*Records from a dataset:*
════════════════

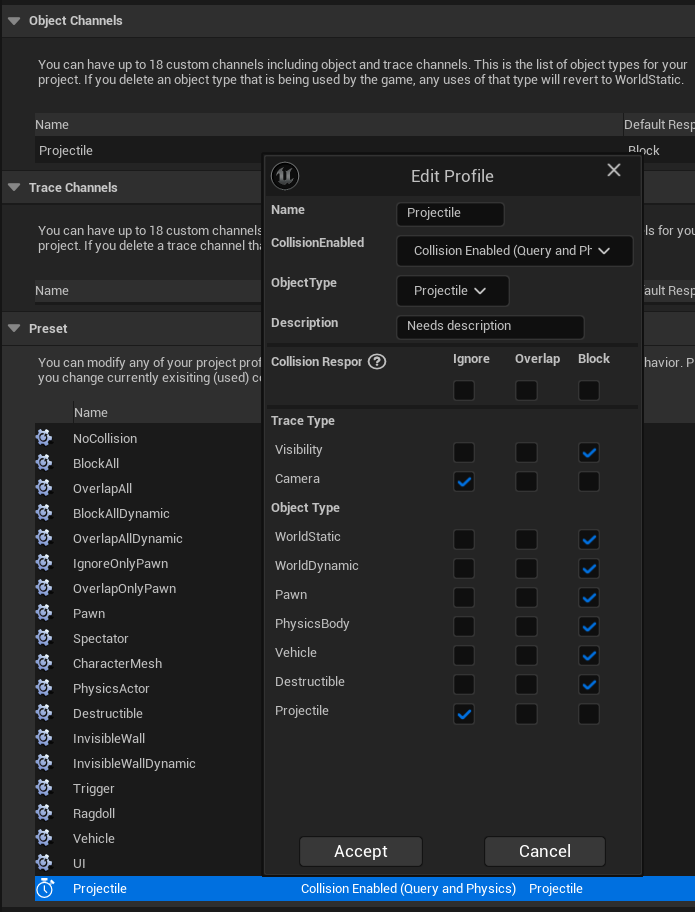Viewport: 695px width, 912px height.
Task: Open the CollisionEnabled dropdown
Action: tap(514, 251)
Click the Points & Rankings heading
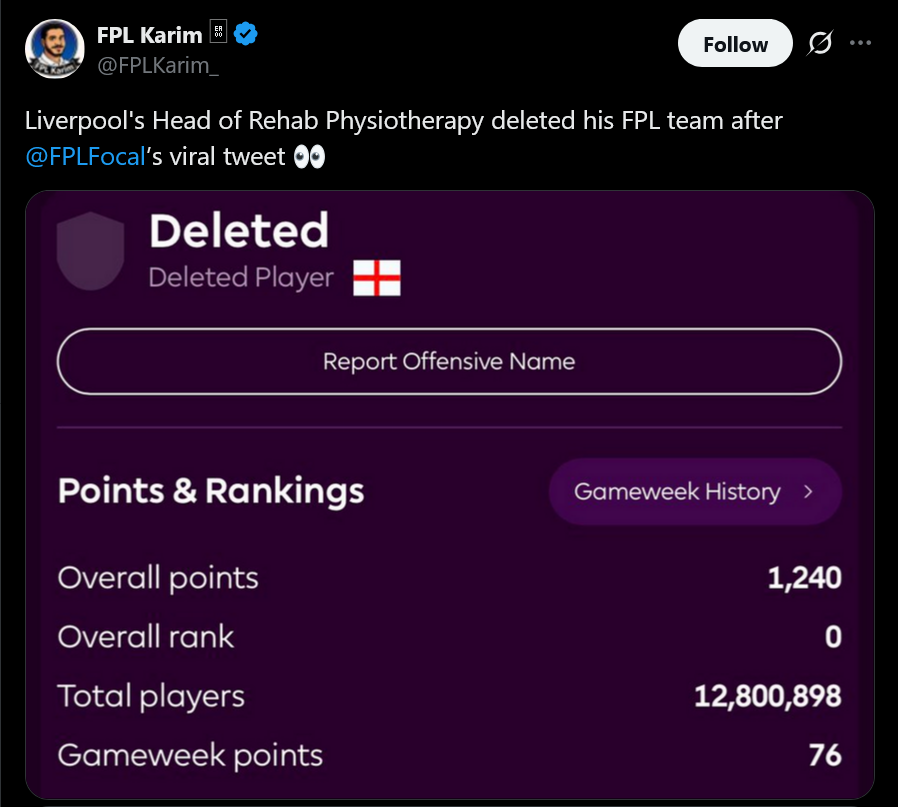 (211, 491)
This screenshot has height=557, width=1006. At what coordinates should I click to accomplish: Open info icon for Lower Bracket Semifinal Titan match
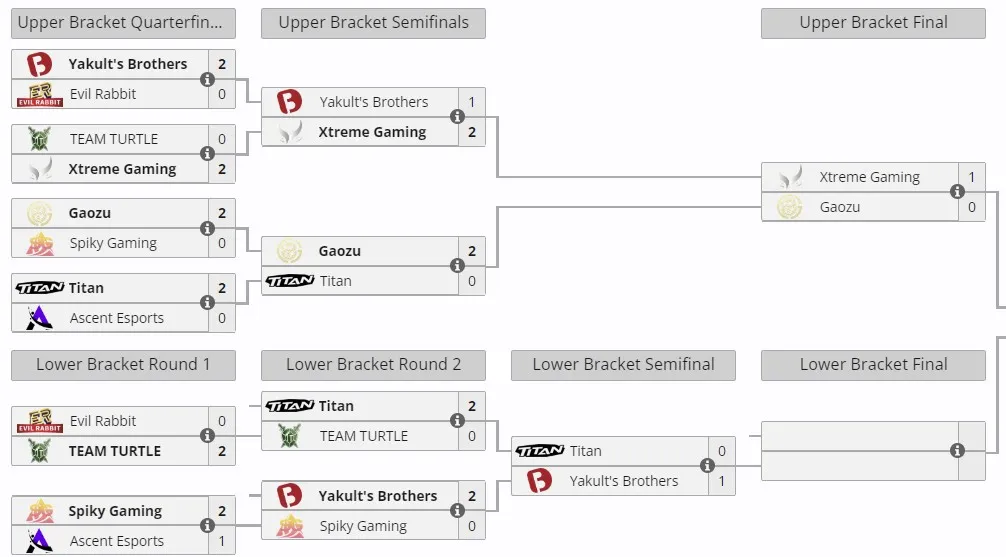pos(707,465)
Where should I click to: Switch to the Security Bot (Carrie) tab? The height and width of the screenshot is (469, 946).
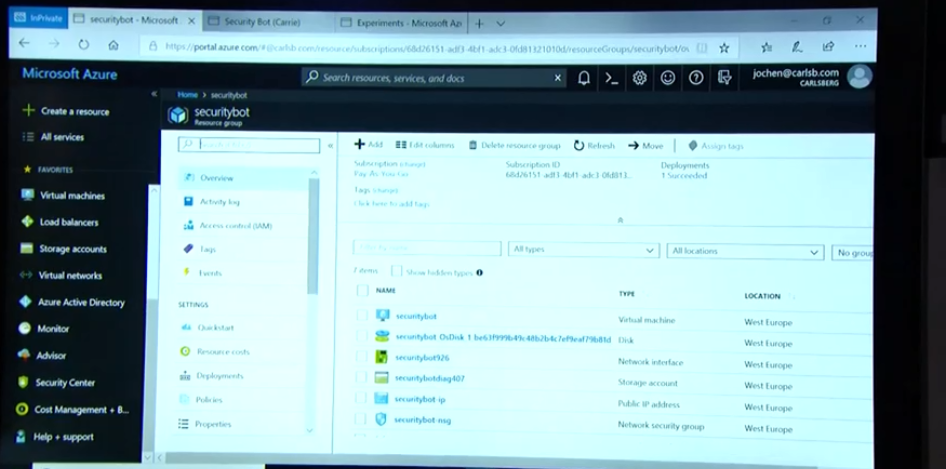(x=265, y=22)
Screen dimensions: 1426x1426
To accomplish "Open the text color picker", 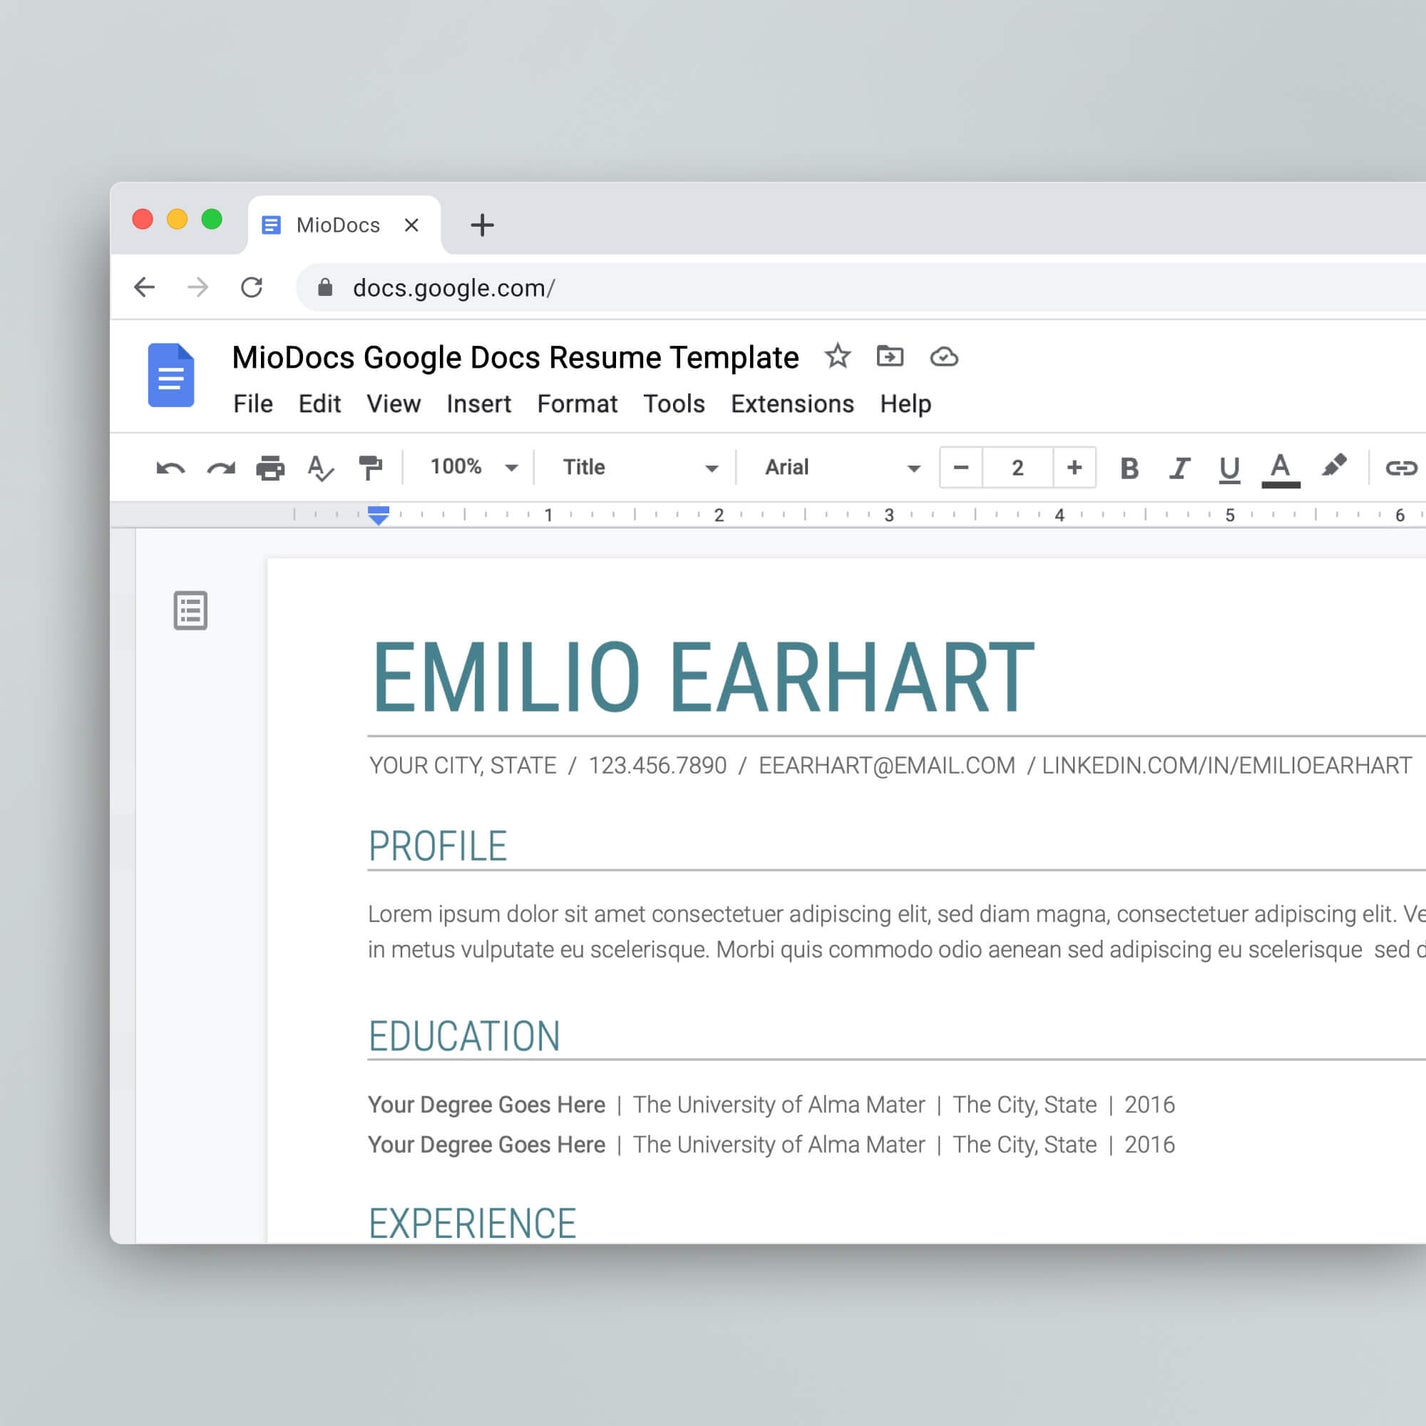I will coord(1280,467).
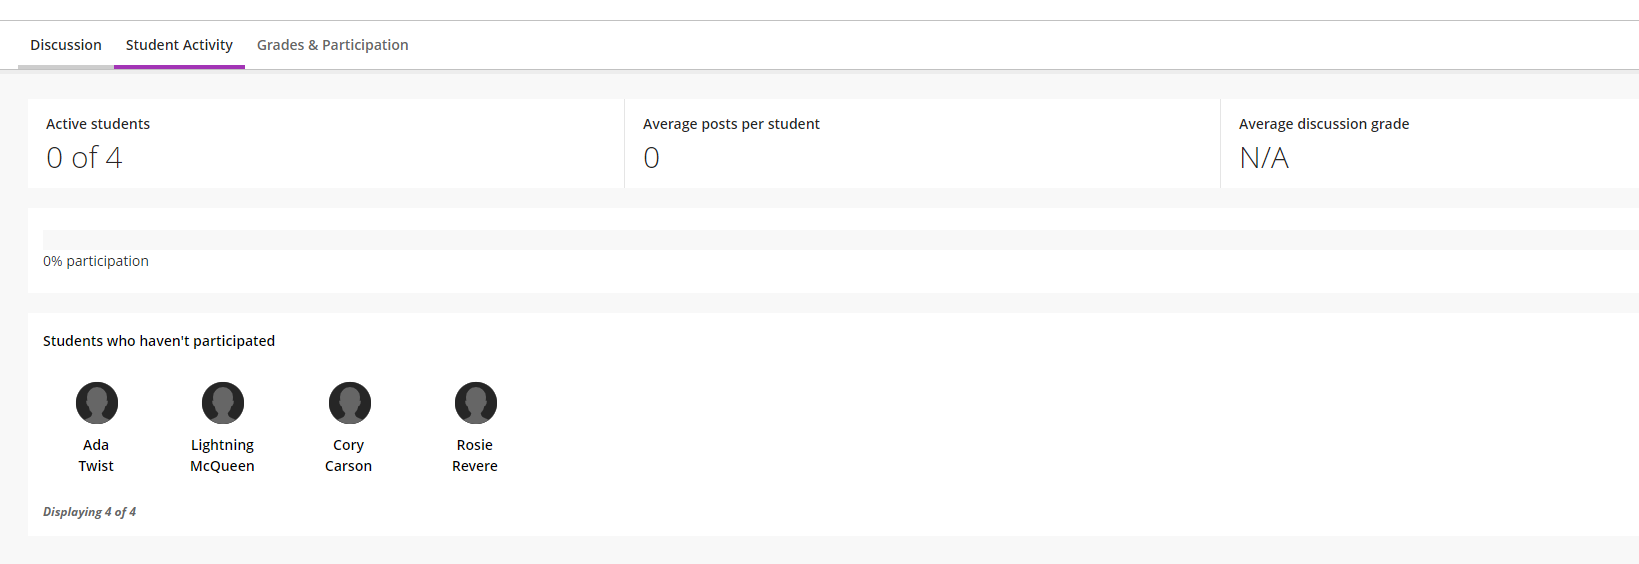Screen dimensions: 1639x564
Task: Click Rosie Revere's profile avatar
Action: coord(476,403)
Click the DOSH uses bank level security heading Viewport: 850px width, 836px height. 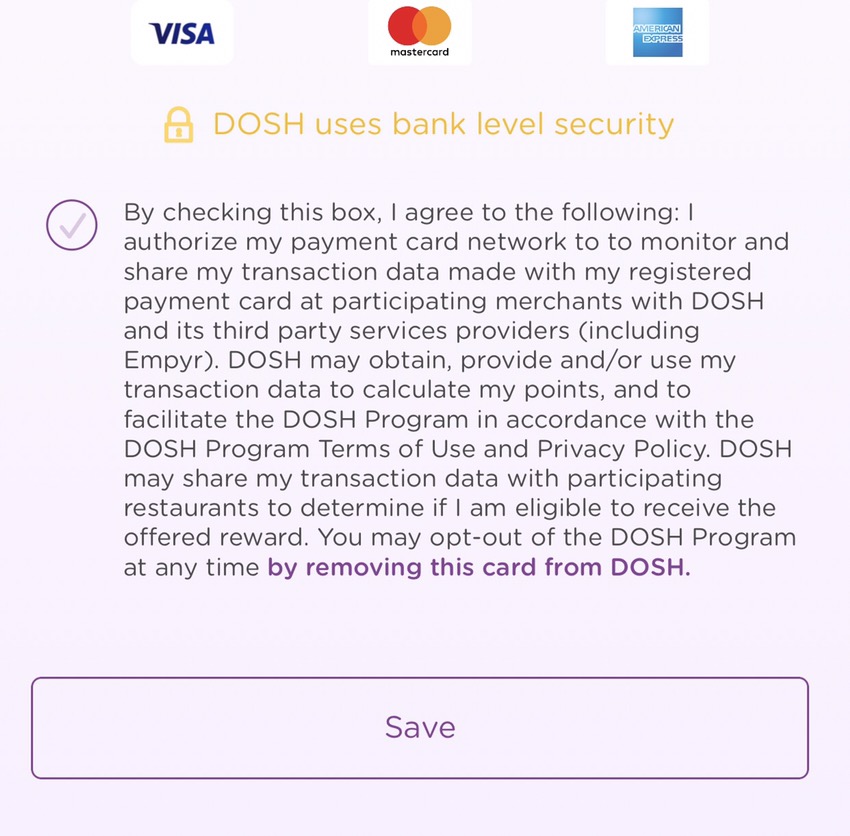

════════════════

*Exercise:* What is wanted is an exact copy of the lines above from the one containing "Where should I" through the one containing "Screen dimensions: 1426x1426", with no pictures in it.

*Answer to this problem:*
Where should I click to: Switch to the Security Bot (Carrie) tab? The height and width of the screenshot is (469, 946).
(x=265, y=22)
Screen dimensions: 1426x1426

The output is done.